● ABOUT THIS TASK: Could you restate word for word every line of the records below, from the first one to the one holding "Given: Tap marc.wgl avatar on 3:27 PM message"?
━━━ SOURCE MATERIAL ━━━
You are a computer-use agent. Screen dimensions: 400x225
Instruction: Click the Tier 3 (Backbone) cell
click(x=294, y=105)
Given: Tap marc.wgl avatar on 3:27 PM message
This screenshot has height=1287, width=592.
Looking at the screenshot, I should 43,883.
━━━
● RESULT OF THIS EXERCISE:
You are a computer-use agent. Screen dimensions: 400x225
Instruction: Click the Tier 3 (Backbone) cell
click(x=294, y=105)
Given: Tap marc.wgl avatar on 3:27 PM message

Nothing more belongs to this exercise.